> _Given instruction_:
Rewrite the rows below as a numbered list, leaving out any blank lines.

> _Input for this task_:
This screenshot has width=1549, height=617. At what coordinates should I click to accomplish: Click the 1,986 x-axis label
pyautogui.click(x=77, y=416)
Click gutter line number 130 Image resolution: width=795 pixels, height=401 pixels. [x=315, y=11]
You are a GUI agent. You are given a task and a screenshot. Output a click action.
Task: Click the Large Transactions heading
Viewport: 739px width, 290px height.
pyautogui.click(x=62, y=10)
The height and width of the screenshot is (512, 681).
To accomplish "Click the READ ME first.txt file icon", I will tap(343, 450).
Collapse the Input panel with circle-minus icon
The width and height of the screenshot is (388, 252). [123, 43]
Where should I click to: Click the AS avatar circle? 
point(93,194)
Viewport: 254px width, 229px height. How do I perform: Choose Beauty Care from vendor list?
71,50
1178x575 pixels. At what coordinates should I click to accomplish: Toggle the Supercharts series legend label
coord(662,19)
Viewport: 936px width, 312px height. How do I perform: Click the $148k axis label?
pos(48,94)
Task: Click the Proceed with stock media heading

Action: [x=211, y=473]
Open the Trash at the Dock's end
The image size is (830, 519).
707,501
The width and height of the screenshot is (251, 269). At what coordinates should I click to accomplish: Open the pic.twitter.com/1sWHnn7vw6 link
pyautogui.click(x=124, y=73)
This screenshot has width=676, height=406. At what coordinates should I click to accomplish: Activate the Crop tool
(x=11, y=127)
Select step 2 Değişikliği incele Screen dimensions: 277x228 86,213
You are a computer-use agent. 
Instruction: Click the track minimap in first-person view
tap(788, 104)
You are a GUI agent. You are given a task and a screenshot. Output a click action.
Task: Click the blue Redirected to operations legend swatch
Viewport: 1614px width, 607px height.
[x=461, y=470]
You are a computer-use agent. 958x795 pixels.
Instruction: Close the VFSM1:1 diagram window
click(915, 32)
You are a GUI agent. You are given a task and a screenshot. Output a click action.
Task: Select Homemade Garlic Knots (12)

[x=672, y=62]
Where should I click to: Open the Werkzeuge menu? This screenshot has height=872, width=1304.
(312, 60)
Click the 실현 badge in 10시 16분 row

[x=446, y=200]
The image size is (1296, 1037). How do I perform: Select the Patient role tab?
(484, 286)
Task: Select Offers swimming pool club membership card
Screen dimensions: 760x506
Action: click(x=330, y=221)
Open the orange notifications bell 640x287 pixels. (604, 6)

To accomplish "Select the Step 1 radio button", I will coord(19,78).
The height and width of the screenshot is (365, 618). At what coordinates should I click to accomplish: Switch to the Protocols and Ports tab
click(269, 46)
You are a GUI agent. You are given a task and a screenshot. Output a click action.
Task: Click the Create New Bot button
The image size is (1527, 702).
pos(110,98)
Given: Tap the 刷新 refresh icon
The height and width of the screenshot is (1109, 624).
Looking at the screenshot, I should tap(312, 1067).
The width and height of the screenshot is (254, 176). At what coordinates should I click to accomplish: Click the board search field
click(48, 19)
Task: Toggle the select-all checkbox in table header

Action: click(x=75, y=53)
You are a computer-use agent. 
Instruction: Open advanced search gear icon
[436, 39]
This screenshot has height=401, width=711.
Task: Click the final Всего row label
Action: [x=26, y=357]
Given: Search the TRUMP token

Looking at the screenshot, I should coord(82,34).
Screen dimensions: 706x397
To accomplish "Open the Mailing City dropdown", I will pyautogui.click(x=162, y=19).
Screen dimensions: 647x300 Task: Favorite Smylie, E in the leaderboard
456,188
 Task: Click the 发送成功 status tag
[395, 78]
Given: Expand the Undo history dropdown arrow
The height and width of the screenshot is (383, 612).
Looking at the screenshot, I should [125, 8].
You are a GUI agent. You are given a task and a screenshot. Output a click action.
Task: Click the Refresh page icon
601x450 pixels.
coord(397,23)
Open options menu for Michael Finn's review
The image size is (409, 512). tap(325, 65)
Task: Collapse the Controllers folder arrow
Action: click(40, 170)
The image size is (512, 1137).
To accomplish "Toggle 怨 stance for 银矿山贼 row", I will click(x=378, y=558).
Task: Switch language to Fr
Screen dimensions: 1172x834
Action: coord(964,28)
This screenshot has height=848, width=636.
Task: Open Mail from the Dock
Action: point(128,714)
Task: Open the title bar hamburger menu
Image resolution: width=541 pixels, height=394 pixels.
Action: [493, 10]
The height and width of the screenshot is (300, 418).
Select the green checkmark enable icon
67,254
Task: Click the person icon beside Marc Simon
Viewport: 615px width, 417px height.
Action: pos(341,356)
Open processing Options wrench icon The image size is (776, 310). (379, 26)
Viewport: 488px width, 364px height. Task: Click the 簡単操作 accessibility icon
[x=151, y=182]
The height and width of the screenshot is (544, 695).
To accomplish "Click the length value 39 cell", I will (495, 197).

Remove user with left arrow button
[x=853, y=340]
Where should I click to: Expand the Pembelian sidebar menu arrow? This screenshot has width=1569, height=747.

> _Exercise output_:
1. This screenshot has width=1549, height=617. At what coordinates should I click to accomplish: Click the 1,986 x-axis label
2. pyautogui.click(x=77, y=416)
3. Click gutter line number 130 Image resolution: width=795 pixels, height=401 pixels. [x=315, y=11]
4. You are a GUI agent. You are given a task and a screenshot. Output a click action.
5. Task: Click the Large Transactions heading
6. Viewport: 739px width, 290px height.
7. pyautogui.click(x=62, y=10)
8. The height and width of the screenshot is (512, 681).
9. To accomplish "Click the READ ME first.txt file icon", I will tap(343, 450).
10. Collapse the Input panel with circle-minus icon
11. The width and height of the screenshot is (388, 252). [123, 43]
12. Where should I click to: Click the AS avatar circle? 
13. point(93,194)
14. Viewport: 254px width, 229px height. How do I perform: Choose Beauty Care from vendor list?
15. 71,50
16. 1178x575 pixels. At what coordinates should I click to accomplish: Toggle the Supercharts series legend label
17. coord(662,19)
18. Viewport: 936px width, 312px height. How do I perform: Click the $148k axis label?
19. pos(48,94)
20. Task: Click the Proceed with stock media heading
21. Action: [x=211, y=473]
22. Open the Trash at the Dock's end
23. The image size is (830, 519).
24. 707,501
25. The width and height of the screenshot is (251, 269). At what coordinates should I click to accomplish: Open the pic.twitter.com/1sWHnn7vw6 link
26. pyautogui.click(x=124, y=73)
27. This screenshot has width=676, height=406. At what coordinates should I click to accomplish: Activate the Crop tool
28. (x=11, y=127)
29. Select step 2 Değişikliği incele Screen dimensions: 277x228 86,213
30. You are a computer-use agent. 
31. Instruction: Click the track minimap in first-person view
32. tap(788, 104)
33. You are a GUI agent. You are given a task and a screenshot. Output a click action.
34. Task: Click the blue Redirected to operations legend swatch
35. Viewport: 1614px width, 607px height.
36. [x=461, y=470]
37. You are a computer-use agent. 958x795 pixels.
38. Instruction: Close the VFSM1:1 diagram window
39. click(915, 32)
40. You are a GUI agent. You are given a task and a screenshot. Output a click action.
41. Task: Select Homemade Garlic Knots (12)
42. [x=672, y=62]
43. Where should I click to: Open the Werkzeuge menu? This screenshot has height=872, width=1304.
44. (312, 60)
45. Click the 실현 badge in 10시 16분 row
46. [x=446, y=200]
47. The image size is (1296, 1037). How do I perform: Select the Patient role tab?
48. (484, 286)
49. Task: Select Offers swimming pool club membership card
50. Screen dimensions: 760x506
51. Action: click(x=330, y=221)
52. Open the orange notifications bell 640x287 pixels. (604, 6)
53. To accomplish "Select the Step 1 radio button", I will coord(19,78).
54. The height and width of the screenshot is (365, 618). At what coordinates should I click to accomplish: Switch to the Protocols and Ports tab
55. click(269, 46)
56. You are a GUI agent. You are given a task and a screenshot. Output a click action.
57. Task: Click the Create New Bot button
58. The image size is (1527, 702).
59. pos(110,98)
60. Given: Tap the 刷新 refresh icon
61. The height and width of the screenshot is (1109, 624).
62. Looking at the screenshot, I should tap(312, 1067).
63. The width and height of the screenshot is (254, 176). At what coordinates should I click to accomplish: Click the board search field
64. click(48, 19)
65. Task: Toggle the select-all checkbox in table header
66. Action: click(x=75, y=53)
67. You are a computer-use agent. 
68. Instruction: Open advanced search gear icon
69. [436, 39]
70. This screenshot has height=401, width=711.
71. Task: Click the final Всего row label
72. Action: [x=26, y=357]
73. Given: Search the TRUMP token
74. Looking at the screenshot, I should coord(82,34).
75. Screen dimensions: 706x397
76. To accomplish "Open the Mailing City dropdown", I will pyautogui.click(x=162, y=19).
77. Screen dimensions: 647x300 Task: Favorite Smylie, E in the leaderboard
78. 456,188
79.  Task: Click the 发送成功 status tag
80. [395, 78]
81. Given: Expand the Undo history dropdown arrow
82. The height and width of the screenshot is (383, 612).
83. Looking at the screenshot, I should [125, 8].
84. You are a GUI agent. You are given a task and a screenshot. Output a click action.
85. Task: Click the Refresh page icon
86. 601x450 pixels.
87. coord(397,23)
88. Open options menu for Michael Finn's review
89. The image size is (409, 512). tap(325, 65)
90. Task: Collapse the Controllers folder arrow
91. Action: click(40, 170)
92. The image size is (512, 1137).
93. To accomplish "Toggle 怨 stance for 银矿山贼 row", I will click(x=378, y=558).
94. Task: Switch language to Fr
95. Screen dimensions: 1172x834
96. Action: coord(964,28)
97. This screenshot has height=848, width=636.
98. Task: Open Mail from the Dock
99. Action: point(128,714)
100. Task: Open the title bar hamburger menu
101. Image resolution: width=541 pixels, height=394 pixels.
102. Action: [493, 10]
103. The height and width of the screenshot is (300, 418).
104. Select the green checkmark enable icon
105. 67,254
106. Task: Click the person icon beside Marc Simon
107. Viewport: 615px width, 417px height.
108. Action: pos(341,356)
109. Open processing Options wrench icon The image size is (776, 310). (379, 26)
110. Viewport: 488px width, 364px height. Task: Click the 簡単操作 accessibility icon
111. [x=151, y=182]
112. The height and width of the screenshot is (544, 695).
113. To accomplish "Click the length value 39 cell", I will (495, 197).
114. Remove user with left arrow button
115. [x=853, y=340]
116. Where should I click to: Expand the Pembelian sidebar menu arrow? This screenshot has width=1569, height=747.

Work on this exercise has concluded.